Could a properly-organized system of supervision and control be established, the disposal of poor insane persons in the homes of the industrious classes would not be open to the objections it is at present, when no adequate legal provision to ensure their inspection and welfare is in existence. Indeed, it would be an improvement and blessing to many of the chronic lunatics in our great asylums, could they so far be set at liberty, and have their original independence restored to them by a distribution in the cottage-homes of our country, where, under sufficient control, they could exercise useful employments, and relieve the rates of part of their cost. We have used the term ‘cottage-homes’ advisedly, because it is evident, that, except in very small towns, a town-residence would be most unsuitable.

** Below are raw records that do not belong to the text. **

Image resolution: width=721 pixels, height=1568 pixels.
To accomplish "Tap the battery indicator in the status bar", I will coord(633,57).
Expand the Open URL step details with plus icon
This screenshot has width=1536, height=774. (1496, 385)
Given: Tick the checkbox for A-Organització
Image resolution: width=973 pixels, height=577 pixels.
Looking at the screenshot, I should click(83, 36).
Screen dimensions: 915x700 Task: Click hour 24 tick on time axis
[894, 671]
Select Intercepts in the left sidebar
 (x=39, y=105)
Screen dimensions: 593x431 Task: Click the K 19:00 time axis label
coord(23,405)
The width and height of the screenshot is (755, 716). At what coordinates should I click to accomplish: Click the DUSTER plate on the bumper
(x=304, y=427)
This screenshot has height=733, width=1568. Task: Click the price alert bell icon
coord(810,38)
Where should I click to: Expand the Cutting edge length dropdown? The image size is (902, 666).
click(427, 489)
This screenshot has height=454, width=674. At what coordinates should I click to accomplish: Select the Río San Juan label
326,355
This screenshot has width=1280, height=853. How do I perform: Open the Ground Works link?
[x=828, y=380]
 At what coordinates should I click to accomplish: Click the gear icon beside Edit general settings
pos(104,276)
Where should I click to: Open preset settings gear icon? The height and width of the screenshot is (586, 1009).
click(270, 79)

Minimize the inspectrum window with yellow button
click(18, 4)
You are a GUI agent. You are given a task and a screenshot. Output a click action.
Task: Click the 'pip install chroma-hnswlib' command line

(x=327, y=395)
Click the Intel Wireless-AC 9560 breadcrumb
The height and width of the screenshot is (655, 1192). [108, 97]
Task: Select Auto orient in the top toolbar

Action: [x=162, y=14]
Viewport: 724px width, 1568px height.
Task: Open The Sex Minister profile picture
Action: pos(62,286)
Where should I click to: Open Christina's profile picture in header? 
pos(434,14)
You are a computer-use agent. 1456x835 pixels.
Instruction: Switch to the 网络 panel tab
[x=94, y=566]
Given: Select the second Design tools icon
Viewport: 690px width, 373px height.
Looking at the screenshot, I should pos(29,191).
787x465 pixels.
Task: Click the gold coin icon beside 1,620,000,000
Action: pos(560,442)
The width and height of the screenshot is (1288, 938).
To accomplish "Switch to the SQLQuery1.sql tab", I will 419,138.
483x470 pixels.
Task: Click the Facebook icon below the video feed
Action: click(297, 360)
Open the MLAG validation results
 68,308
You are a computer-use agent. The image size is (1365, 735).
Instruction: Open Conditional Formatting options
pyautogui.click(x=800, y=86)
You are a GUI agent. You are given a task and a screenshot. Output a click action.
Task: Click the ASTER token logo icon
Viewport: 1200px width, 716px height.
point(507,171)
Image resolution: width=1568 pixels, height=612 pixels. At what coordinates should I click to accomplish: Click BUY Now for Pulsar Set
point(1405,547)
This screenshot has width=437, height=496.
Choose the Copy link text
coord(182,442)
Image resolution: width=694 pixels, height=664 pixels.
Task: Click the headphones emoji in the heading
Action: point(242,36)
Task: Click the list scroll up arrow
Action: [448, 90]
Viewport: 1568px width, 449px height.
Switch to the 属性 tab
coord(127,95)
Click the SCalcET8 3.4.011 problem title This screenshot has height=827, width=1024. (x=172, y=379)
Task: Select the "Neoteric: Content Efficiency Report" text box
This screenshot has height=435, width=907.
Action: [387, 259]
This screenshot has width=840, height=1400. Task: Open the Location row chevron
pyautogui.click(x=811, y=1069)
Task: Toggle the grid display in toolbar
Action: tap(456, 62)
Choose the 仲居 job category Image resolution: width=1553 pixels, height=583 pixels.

The example of the great colony of insane persons at Gheel, in Belgium, has suggested this plan of boarding lunatics in the homes of the working classes, chiefly of agriculturists, to the minds of many English philanthropists desirous to ameliorate the condition of our pauper insane, and to lessen the large costs of asylum provision. The only attempt, however, as far as we are aware, partaking at all of the conditions calculated to render such a scheme satisfactory and successful, hitherto made, is that on a small scale at the Devon Asylum under the direction of Dr. Bucknill, and we are happy to find from this gentleman’s Report that the arrangement has hitherto worked well.